APUSH, hour 1
7 April 2013
Chapter Summary: Chapter 27
Chapter 27, “The New Deal: 1933-1941,” discusses the United States during the years of the Depression and President Roosevelt’s response with the New Deal. During the New Deal, Congress passed a multitude of new laws and created new administrations to try to combat the effects of the Depression. The chapter talks about how the New Deal affected a variety of groups, including women, blacks, Native Americans, and the elderly. Eventually, the Depression was ended by the outbreak of World War II in Europe, which Roosevelt originally meant to deal with by isolationism. II.
Today, the nation is in the same spot it was in during the Depression in some ways today. Primarily, the national debt has become such a consuming issue that it has created a panic similar to the worry people experienced during the Depression. There have also been debates over Social Security recently, as many of the Baby Boomer generation has been retiring and there are not enough funds to keep Social Security running in the same way it has been, as there were debates over who should get compensation with Social Security when it was first founded in 1933. III.
• Constitutionality of New Deal agencies (AAA, NIRA, and NRA were declared unconstitutional) • The height of the Depression (it reached its worst point in 1933) • Court-packing issues
• The outbreak of World War II in Europe
• Isolationism and the cash-and-carry policy agreed upon with Britain IV.

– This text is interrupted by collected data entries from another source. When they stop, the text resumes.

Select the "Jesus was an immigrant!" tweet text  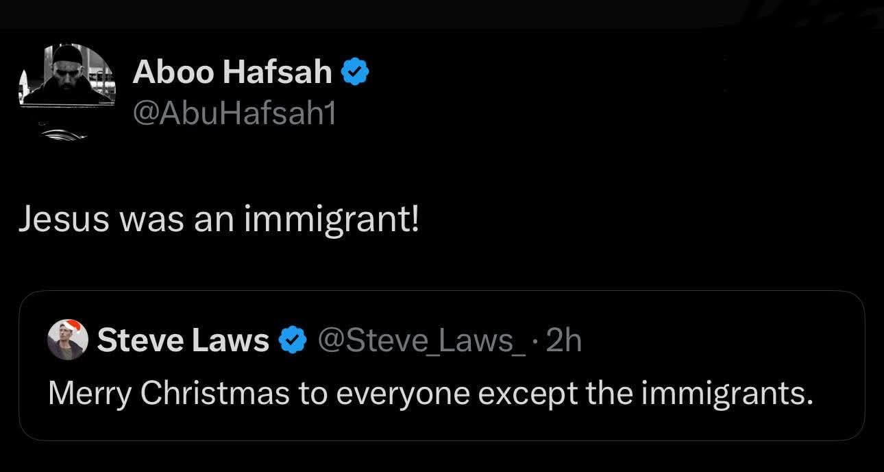click(x=218, y=220)
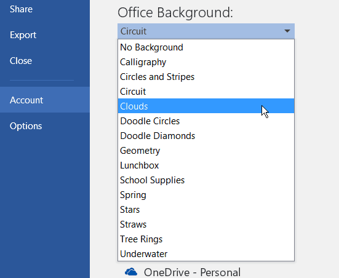Pick the Geometry background
The height and width of the screenshot is (278, 339).
click(x=206, y=151)
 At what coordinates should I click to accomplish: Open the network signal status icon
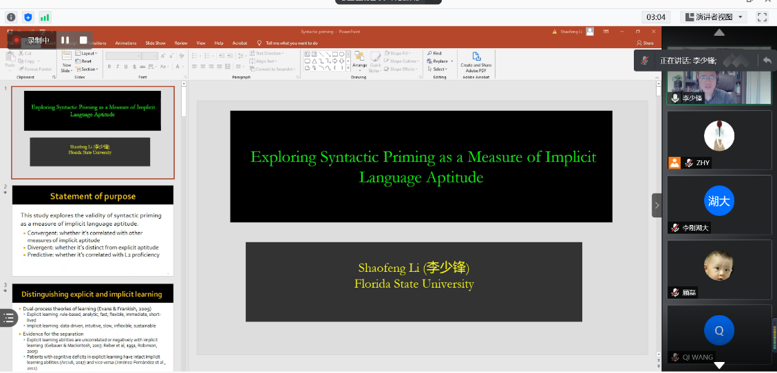coord(45,17)
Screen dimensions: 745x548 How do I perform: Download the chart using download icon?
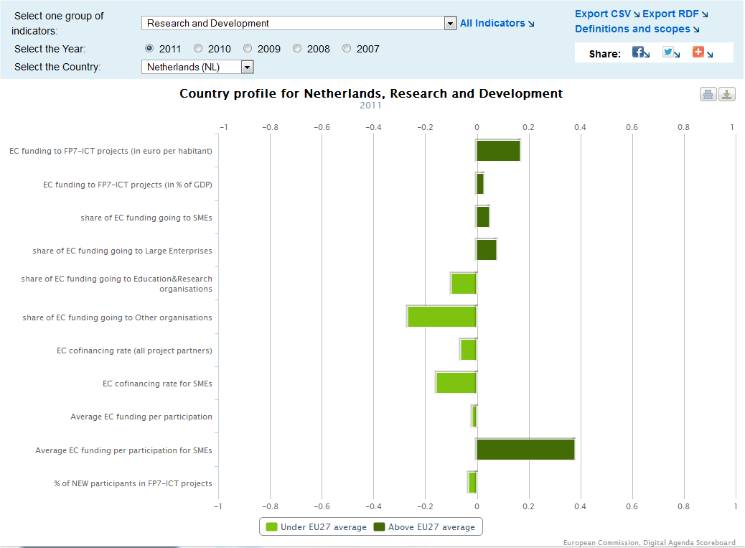pos(727,94)
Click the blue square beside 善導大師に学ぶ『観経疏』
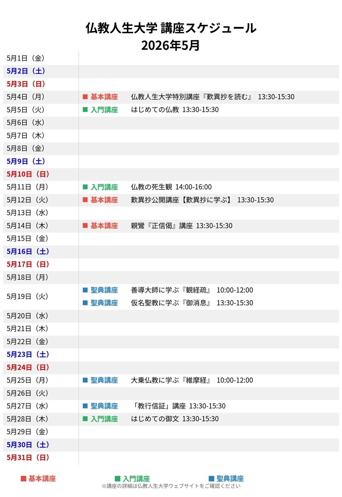The width and height of the screenshot is (342, 497). click(x=85, y=290)
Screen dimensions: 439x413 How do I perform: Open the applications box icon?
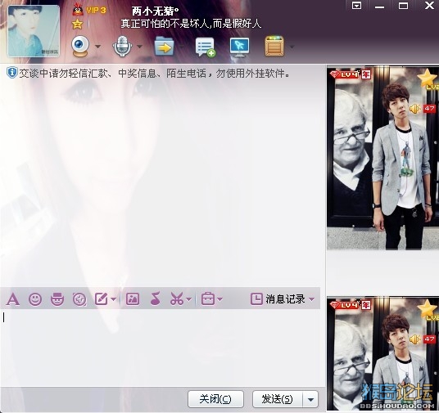(274, 46)
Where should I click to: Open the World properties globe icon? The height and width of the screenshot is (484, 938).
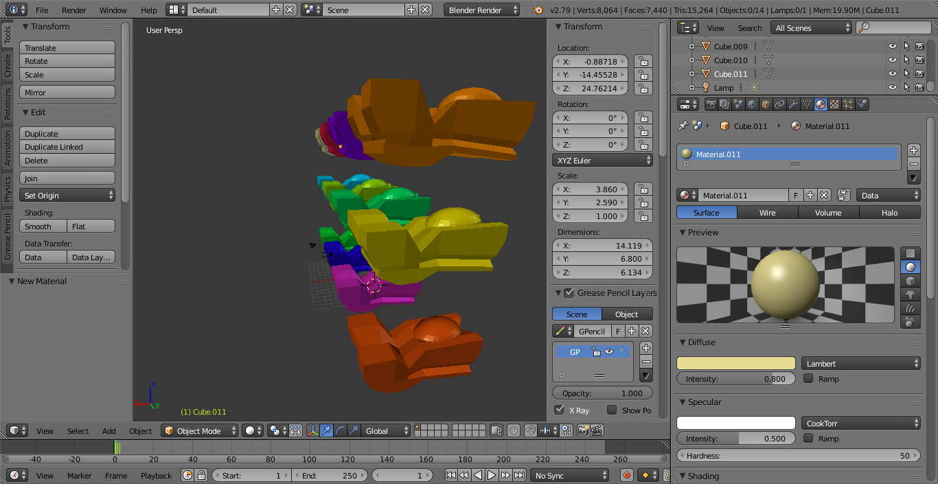point(752,104)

*President Franklin D. Roosevelt was the creator of the New Deal and the driving force behind the recovery attempts during the Depression. Eleanor Roosevelt was FDR’s wife and led The Network, which searched for forward-minded women to place in government jobs. Father Charles Coughlin, Doctor Francis Townsend, and Huey Long were extremists opposed to the New Deal. Harry Hopkins led the Federal Emergency Relief Administration, and later was appointed to...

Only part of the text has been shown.